In the past we believed that the Netflix SG&A to gross profit ratio was falling due to the company gaining traction with customers given its differentiated product offering. We believed this reduced the need to engage in aggressive marketing campaigns.

However as we noted in a recent Trefis article, marketing costs rose 39% in the latest quarter and subscriptions jumped.

This recent information might offer some fresh light to our analysis.

1) Netflix might have stepped up its marketing efforts recently to compete with cable companies and satellite operators that offer streaming services and pay-TV services. This is a small but growing portion of Netflix’s business.

2) As sales and the subscriber base have increased, marketing expenses (which account for 80% of SG&A in the most recent quarter) could drop proportionally looking ahead. Gross subscribers jumped by 88% in the last quarter on a year over basis. [2] See the sensitivity of growth in the subscriber base in this chart.

3) We currently expect SG&A to gross profits to drop to 44% over the forecast period while Trefis member forecasts expect it to drop lower to around 41%, adding 7% upside to our price estimate included below

4) Large drops in marketing expenses or SG&A lead to big moves in our forecast and could significantly impact our price estimates.

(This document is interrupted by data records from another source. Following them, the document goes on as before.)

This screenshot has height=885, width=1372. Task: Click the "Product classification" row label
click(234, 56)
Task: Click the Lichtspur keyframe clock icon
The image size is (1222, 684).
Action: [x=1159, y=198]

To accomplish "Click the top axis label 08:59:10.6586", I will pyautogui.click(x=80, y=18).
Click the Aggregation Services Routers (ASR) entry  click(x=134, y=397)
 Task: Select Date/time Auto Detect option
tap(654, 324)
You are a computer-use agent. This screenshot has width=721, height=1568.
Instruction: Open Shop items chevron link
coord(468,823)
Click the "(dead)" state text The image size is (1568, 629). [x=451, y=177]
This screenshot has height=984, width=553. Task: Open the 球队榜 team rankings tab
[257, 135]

While we realize our baseline estimates are pessimistic, we highlight there are several triggers that might force us to reevaluate our stance.  Subscriber growth and SG&A spending are two highly sensitive drivers that add significant changes to company value by our estimates.

Our complete analysis for Netflix’s stock is here.

Notes:
  1. Netflix reports SG&A expenses and gross profits in its SEC filings. []
  2. See recent 3Q 10-Q []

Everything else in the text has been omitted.